I wasn't entirely confident in the game and was still learning some of the cards at the end but the first game was enough to convince me that I like it and will put it on my (huge) wishlist. I won't go into detail but it involved using combinations of cards and cubes to place a settlement (of cards) and improve it: Final score being the current total of card scores but each one potentially modified by a multiplier of how many cities (piles of white disks) you have against each card. The details are here


Cakes came round as we chose what would turn out to be the last game of the day. I decided on a doughnut and we picked Pergamon a 2011 Stefan Dorra and Ralf zur Linde game themed on archaeology. Once again Mike had to teach but he did it very well and despite the fact I was beginning to feel rather tired I grasped the rules easily.

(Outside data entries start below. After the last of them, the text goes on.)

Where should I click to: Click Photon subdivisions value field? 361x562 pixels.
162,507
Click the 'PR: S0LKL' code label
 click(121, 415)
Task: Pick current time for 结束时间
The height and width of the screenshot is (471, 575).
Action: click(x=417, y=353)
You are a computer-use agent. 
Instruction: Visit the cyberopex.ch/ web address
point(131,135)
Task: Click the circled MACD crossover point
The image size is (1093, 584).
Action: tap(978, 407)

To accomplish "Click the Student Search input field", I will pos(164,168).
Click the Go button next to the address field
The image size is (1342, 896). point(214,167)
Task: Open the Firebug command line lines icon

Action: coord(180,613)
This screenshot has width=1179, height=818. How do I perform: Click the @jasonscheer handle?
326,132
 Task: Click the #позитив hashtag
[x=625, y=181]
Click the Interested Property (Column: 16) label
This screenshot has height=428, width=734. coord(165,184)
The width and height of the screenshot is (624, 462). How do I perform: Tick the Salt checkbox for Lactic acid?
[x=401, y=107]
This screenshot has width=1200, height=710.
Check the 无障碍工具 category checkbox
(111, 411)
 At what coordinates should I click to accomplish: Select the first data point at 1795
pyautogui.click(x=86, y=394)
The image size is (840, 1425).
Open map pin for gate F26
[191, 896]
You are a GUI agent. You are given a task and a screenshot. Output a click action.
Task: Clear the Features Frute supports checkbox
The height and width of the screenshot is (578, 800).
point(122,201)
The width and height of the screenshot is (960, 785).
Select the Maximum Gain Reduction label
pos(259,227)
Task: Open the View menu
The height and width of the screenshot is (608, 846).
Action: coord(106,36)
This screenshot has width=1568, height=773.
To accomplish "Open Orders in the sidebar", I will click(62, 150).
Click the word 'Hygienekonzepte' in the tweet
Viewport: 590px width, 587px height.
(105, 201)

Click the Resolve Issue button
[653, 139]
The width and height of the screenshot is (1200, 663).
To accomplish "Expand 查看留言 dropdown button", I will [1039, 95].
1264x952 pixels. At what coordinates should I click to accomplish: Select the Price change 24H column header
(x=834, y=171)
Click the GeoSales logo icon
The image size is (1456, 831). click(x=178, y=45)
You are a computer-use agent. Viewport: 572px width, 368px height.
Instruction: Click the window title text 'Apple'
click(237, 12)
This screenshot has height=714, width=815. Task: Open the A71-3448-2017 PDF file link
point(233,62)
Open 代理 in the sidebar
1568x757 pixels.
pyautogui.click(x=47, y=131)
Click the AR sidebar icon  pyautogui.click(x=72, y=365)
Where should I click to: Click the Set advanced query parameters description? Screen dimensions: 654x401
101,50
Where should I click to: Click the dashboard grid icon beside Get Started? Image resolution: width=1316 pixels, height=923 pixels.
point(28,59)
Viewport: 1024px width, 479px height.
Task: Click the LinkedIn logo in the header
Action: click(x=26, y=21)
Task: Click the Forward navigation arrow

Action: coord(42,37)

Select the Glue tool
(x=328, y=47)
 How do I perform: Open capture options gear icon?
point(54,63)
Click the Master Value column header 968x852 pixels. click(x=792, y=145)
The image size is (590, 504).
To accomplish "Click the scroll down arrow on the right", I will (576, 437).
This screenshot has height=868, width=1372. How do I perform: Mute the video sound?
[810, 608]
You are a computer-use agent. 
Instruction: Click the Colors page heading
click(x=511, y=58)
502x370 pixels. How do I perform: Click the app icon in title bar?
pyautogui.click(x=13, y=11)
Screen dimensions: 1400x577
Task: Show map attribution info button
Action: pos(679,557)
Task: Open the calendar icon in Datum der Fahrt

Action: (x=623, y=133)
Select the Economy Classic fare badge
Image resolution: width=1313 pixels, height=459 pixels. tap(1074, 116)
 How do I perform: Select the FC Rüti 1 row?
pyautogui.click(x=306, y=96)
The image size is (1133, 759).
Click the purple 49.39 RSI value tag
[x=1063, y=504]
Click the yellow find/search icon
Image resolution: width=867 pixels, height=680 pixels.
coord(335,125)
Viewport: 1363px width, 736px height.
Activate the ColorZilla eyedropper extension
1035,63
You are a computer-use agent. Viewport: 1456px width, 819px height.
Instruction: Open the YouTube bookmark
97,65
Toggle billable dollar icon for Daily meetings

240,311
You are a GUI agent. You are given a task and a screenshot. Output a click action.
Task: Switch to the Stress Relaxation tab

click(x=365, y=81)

In fact I couldn't quite believe I hadn't missed something and snatched a quick read of the rules while Crabro left the table for a few minutes. It was exactly as I had understood from Mike and is really a very simple Euro. I felt at home with this one immediately, being simple myself, and proceeded to break my losing streak with quite a convincing win having been quite confident for most of the latter half of the game. I suppose this one ought to be on that massive wish-list too.


A very pleasant day and I had been enjoying myself so much that I'd forgotten that we were missing another beautiful Spring day. We emerged from our geeky darkness to a beautiful seaside evening to remind us of a lost Spring day though. Oh well you can't do everything.